- **YOUR TASK**
Everything from the first line of the data through the line with "Privacy Policy (457, 1530)" is to be echoed exactly, minus the pictures.

- **PROVIDED INFORMATION**
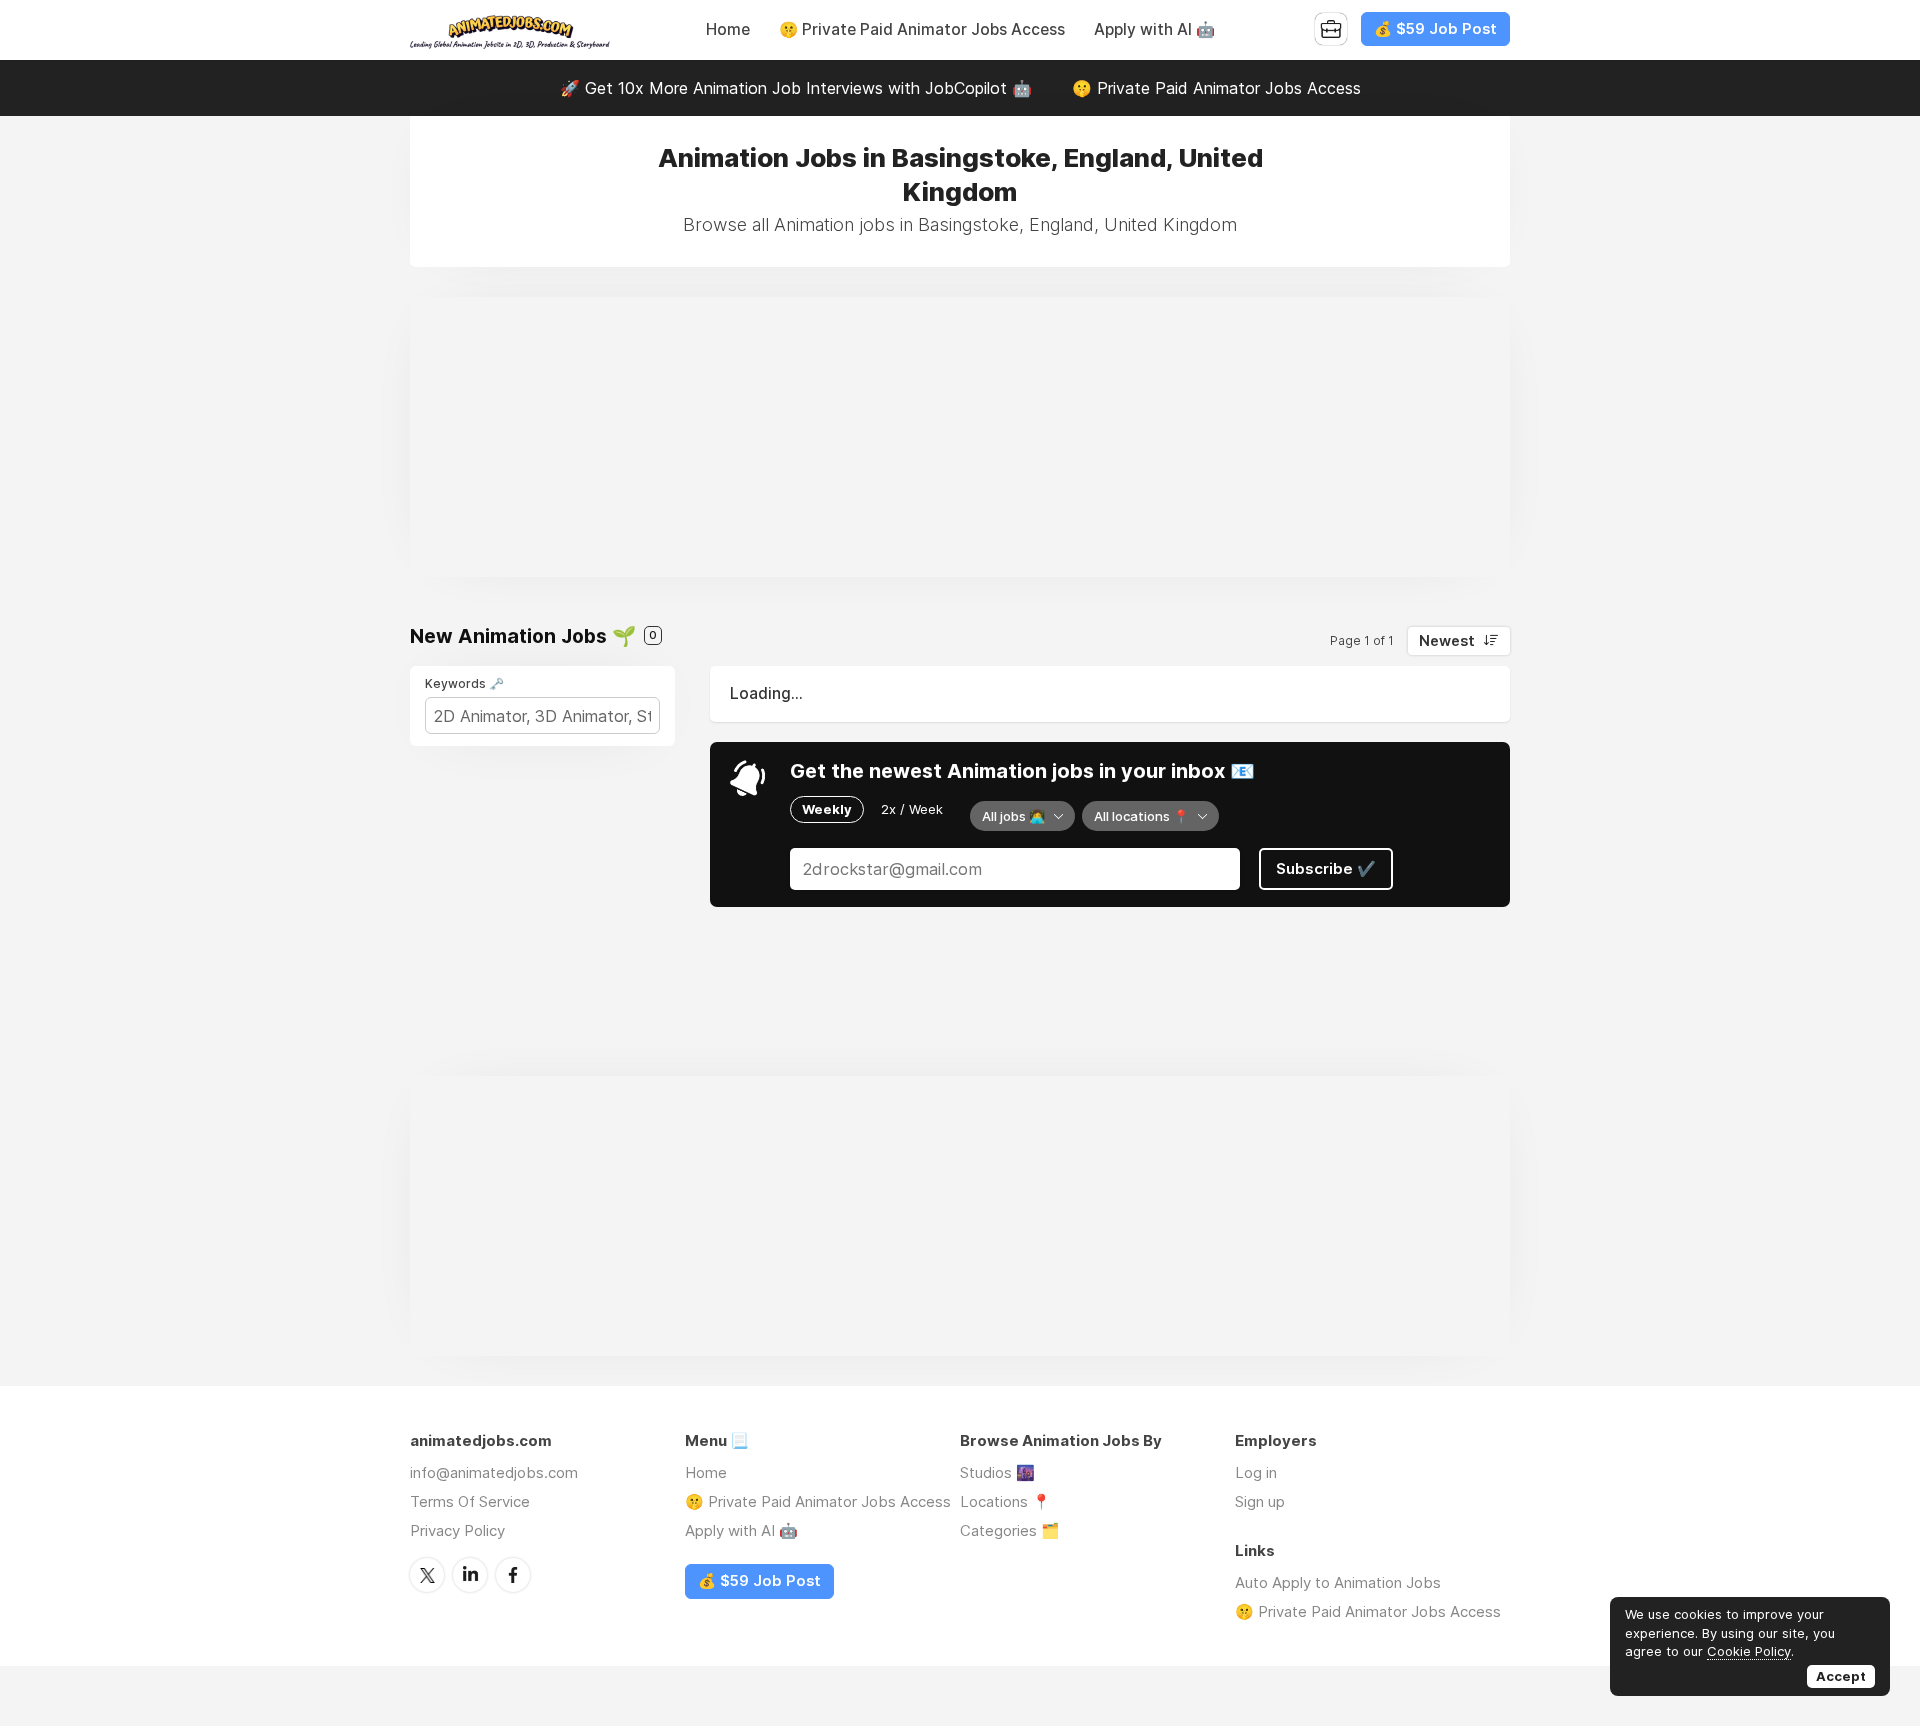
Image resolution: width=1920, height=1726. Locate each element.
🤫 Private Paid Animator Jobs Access (922, 29)
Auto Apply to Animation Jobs (1338, 1582)
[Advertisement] (960, 437)
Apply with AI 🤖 (1154, 29)
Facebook (513, 1575)
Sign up (1260, 1501)
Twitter (427, 1575)
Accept (1841, 1676)
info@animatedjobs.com (494, 1472)
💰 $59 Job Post (1435, 29)
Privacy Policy (457, 1530)
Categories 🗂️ (1010, 1530)
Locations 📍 (1005, 1501)
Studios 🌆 (997, 1472)
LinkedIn (470, 1575)
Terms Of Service (470, 1501)
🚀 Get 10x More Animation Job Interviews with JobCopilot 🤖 (796, 88)
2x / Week (912, 809)
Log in (1256, 1472)
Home (728, 29)
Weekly (827, 809)
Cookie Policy (1749, 1651)
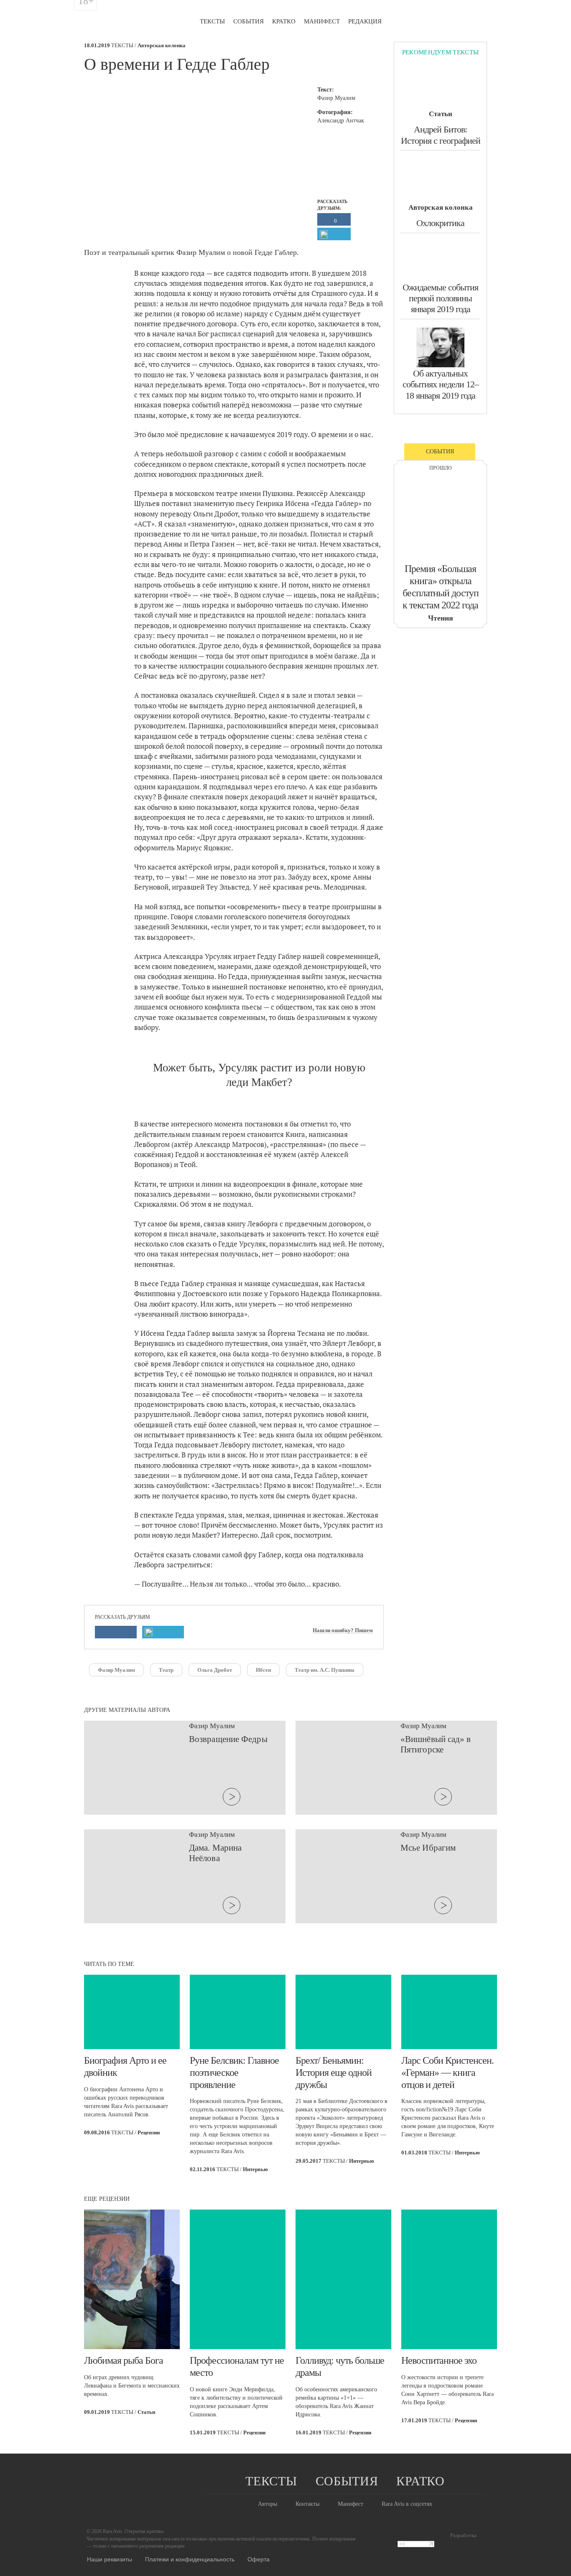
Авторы (267, 2504)
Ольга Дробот (214, 1670)
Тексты (212, 21)
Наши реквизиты (109, 2559)
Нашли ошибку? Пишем (343, 1630)
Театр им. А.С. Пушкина (324, 1670)
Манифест (322, 21)
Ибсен (263, 1670)
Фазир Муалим (116, 1670)
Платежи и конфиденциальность (190, 2559)
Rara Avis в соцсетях (407, 2504)
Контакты (307, 2504)
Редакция (365, 21)
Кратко (284, 21)
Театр (166, 1670)
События (248, 21)
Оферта (258, 2559)
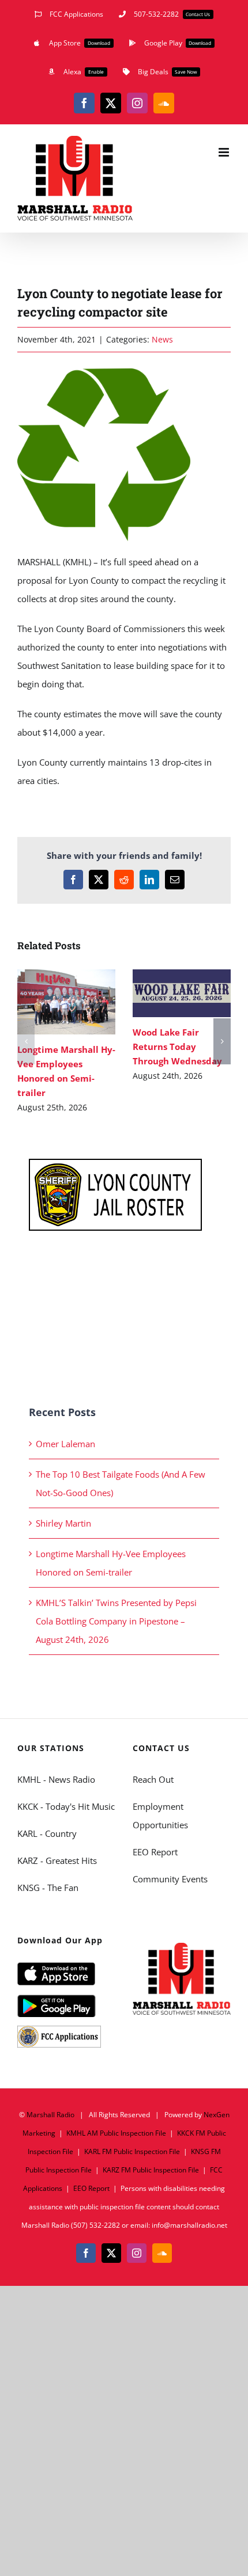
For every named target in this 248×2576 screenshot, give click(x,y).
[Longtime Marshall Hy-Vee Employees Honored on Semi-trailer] (66, 1001)
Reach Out (153, 1779)
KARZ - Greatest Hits (57, 1860)
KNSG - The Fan (47, 1887)
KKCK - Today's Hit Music (66, 1806)
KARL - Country (47, 1833)
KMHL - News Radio (56, 1779)
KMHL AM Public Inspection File (116, 2133)
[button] (26, 1041)
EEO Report (155, 1852)
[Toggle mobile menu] (225, 152)
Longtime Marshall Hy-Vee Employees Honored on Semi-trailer (50, 1002)
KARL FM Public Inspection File (132, 2151)
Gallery (83, 1002)
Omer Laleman (65, 1443)
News (162, 339)
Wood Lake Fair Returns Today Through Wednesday (165, 993)
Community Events (170, 1879)
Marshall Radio (50, 2115)
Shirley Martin (63, 1523)
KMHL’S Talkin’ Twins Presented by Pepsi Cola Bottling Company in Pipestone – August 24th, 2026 (116, 1621)
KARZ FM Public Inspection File (151, 2170)
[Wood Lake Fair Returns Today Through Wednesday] (182, 993)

- **SOLUTION TO THE EXERCISE**
Image resolution: width=1920, height=1726. Locate each element.
🤫 Private Paid Animator Jobs Access (922, 29)
Auto Apply to Animation Jobs (1338, 1582)
[Advertisement] (960, 437)
Apply with AI 🤖 (1154, 29)
Facebook (513, 1575)
Sign up (1260, 1501)
Twitter (427, 1575)
Accept (1841, 1676)
info@animatedjobs.com (494, 1472)
💰 $59 Job Post (1435, 29)
Privacy Policy (457, 1530)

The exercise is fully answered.